## [TASK SET]
a) In the passage on crisis-line training, why did Rodriguez say the prospect of certain calls weighed heavily on her? Answer in one to three sentences.
b) Pick up the passage on crisis-line training right after its final sentence and carry it forward.
(EXCERPTED PASSAGE)
But Rodriguez said she felt these didn’t meet what she would consider a high-quality standard.

“Those [were] intro courses, like me reading something online,” she said. “I found myself undertrained.”

“We take the training, supervision and support of our staff seriously,” Tina Gaines, a Carelon spokesperson, wrote to ABC News in response to the allegations of Rodriguez and others.

The feeling of being undertrained weighed heavily on Rodriguez, she said.

“Answering a call where someone says they’re tired and had a bad day is very different from answering a call with someone who says they have a gun to their head,” she said. “I don’t have the experience to de-escalate a situation like that.”

Although not specifically addressing Carelon, Vibrant acknowledged the impact a lack of training might have on 988 centers.

“If there is a lack of training, there is absolutely a possibility of organizational disintegration,” David Obergfell, Vibrant’s assistant vice president of 988 center engagement, told ABC News.

Rodriguez said the limited training and long hours weighed on her. Even after months on the line, she said questioned her abilities.
(End EXCERPTED PASSAGE)
(PROVIDED RECORDS)
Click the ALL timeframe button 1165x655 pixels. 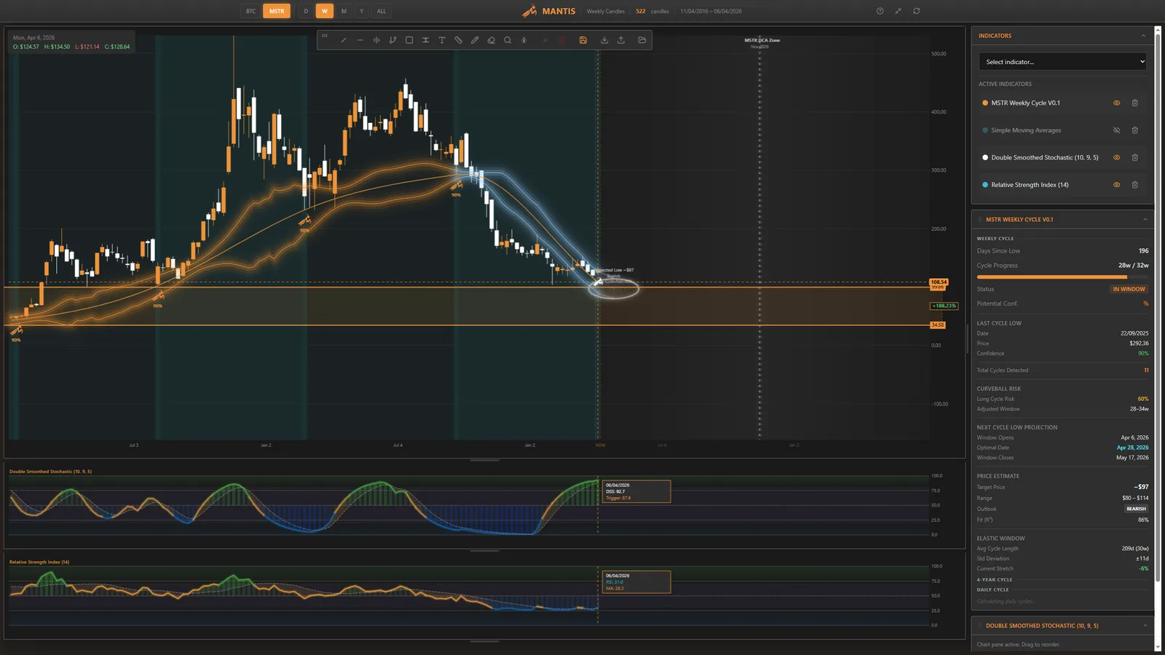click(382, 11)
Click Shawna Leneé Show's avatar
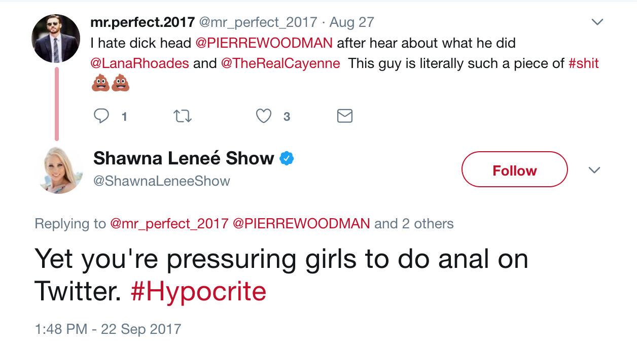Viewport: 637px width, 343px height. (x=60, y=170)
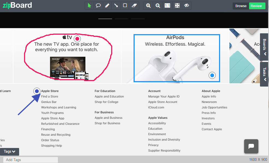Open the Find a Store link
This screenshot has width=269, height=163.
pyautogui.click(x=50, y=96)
(End PROVIDED RECORDS)
(PROVIDED RECORDS)
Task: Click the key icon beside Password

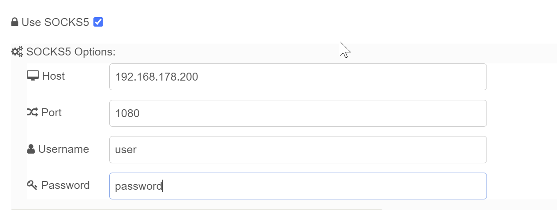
(End PROVIDED RECORDS)
## [OUTPUTS FOR THE TASKS]
a) She said a call from someone with a gun to their head is very different from one from someone who is tired and had a bad day. She felt undertrained because her courses were only intro courses, like reading something online, so she lacked the experience to de-escalate a situation like that.

b)
“Am I capable,” Rodriguez said she would ask herself. “Am I competent?”

According to the 2022 SAMHSA report, a “sense of failure” is also commonly associated with burnout. For Rodriguez, at a certain point, she said these concerns became personal.

“I [started] feeling like if my parents called, or if someone else I loved called, I would be highly upset if I found out someone answering on the end of the call has not been trained properly to do the job,” Rodriguez said.

“They’re calling a line for hope”

For Mosby, Rodriguez and Aaron, their feelings of inadequate training combined with the pressures of the job gradually caught up.

Rodriguez, like Mosby, said she’s been fighting overwhelming anxiety, panic attacks and nightmares. Aaron said she also, at times, has had a difficult time coping with situations that are deeply triggering.

According to SAMHSA, burnout has close and potentially long-lasting ties to one’s one well-being.

“Helping people in crisis can take a toll,” SAMHSA’s Johnson wrote to ABC News. “In many cases, [988 operators are] talking to people on the worst days of their lives.”

Rodriguez said she eventually mustered the courage, for her sake, to air these challenges to a supervisor. She’s been struggling, she told them, as have her colleagues, and she thought that was a reason some were choosing to leave.

But, in contrast to SAMHSA’s 2020 guidance, Rodriguez said her supervisor responded by saying that “some people just weren’t meant for the job.”

“[We] consistently uphold the standards and training at our call centers,” Gaines, at Carelon, wrote to ABC News.

In January, Vibrant and Carelon parted ways after failing to agree on the terms of contract renewal. Carelon continues to provide services to a handful of state partners.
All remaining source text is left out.